Thursday, March 14, 2019

Cheating Oligarchs


As a college undergraduate in the late 1960s, the institution I attended was the first free public college in the United States, founded in 1847 to provide access to free higher education based on academic merit to the children of New York’s poor immigrant and working-class families. And, for over a century, many second and third generation immigrant and working-class families made good use of this great opportunity  Because of its high academic standards, the school was sometimes even called “the proletarian Harvard” (a most revealing analogy). Unlike Harvard, however, and unlike so many other more socially desirable colleges and universities, mine was a commuter school. I regularly rode the IND "A" Express Train to 125th Street and, for the most part, cheerfully embraced the regular routine of walking to and from the subway, and waiting for and catching the right trains – the central routine of so much of New York City work and social life. Even though I missed the social side, the community context, of a residential school, mine was, on the whole, personally a great academic experience, and I got a good education - one which eventually even got me into graduate school at the sort of elite Ivy League institution I could never have even contemplated attending as an undergraduate.

Ivy League and other so-called "elite" universities offer a very good education (even better perhaps that the one I received, although mine was very good in its own way). They also offer the sort of social and community experience I craved but didn't have at my commuter school. But the thing they offer that most decisively defines the "elite" university experience and sets it apart so significantly from other otherwise fine educational institutions is access to a potentially life-long network of social standing, political power, and, of course, wealth. In the old days, there was no doubt that such institutions were of the ruling class, by the ruling class, and for the ruling class - a situation softened somewhat by an aristocratic noblesse oblige ethos, part myth, but also part reality, reflected in such mottoes as "Princeton in the Nation's Service," reflected also in the lives and public careers of figures like Franklin D. Roosevelt and George H.W. Bush.

But aristocracy, as the ancient political philosophers taught us and experience has regularly confirmed, can and does deteriorate into oligarchy - rule not by the best for the benefit of all but rule by the rich for the benefit of themselves. Oligarchy - not aristocracy - best describes our American ruling class today. And attendance at "elite" universities - and the interconnected economic, social, and political networks they provide students access to - is a valued key to full participation in our American oligarchy.
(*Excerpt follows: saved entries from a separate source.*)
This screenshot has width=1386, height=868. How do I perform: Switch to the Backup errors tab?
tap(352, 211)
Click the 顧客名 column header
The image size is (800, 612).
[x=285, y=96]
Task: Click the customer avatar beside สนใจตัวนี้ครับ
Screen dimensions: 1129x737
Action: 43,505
So it is hardly much of a surprise that rich people resort to all sorts of mechanisms to game the system to guarantee their heirs access to the institutions that help guarantee the perpetuation of their privilege. The only thing surprising about the recently revealed "scandal" is the resort to overtly illegal means, when there remain so many legal means to maintain privilege - among them "legacy" admissions and athletic admissions. And, of course, for the really rich there are always donations. Wasn't Jared Kushner, for example, accepted into Harvard shortly after his father donated $2.5 million?

Some have noted that many of those involved in the recently exposed cheating scandal were rich enough that their heirs would have done well anyway, regardless of the school they attended. Perhaps. but that only highlights the desperation so many parents presently feel that causes them to go to such great lengths to ensure their children's lifelong access to privilege.

Above all it highlights the American oligarchic elite's strong sense of entitlement, which is at the root of so much of the great gulf that divides our society today.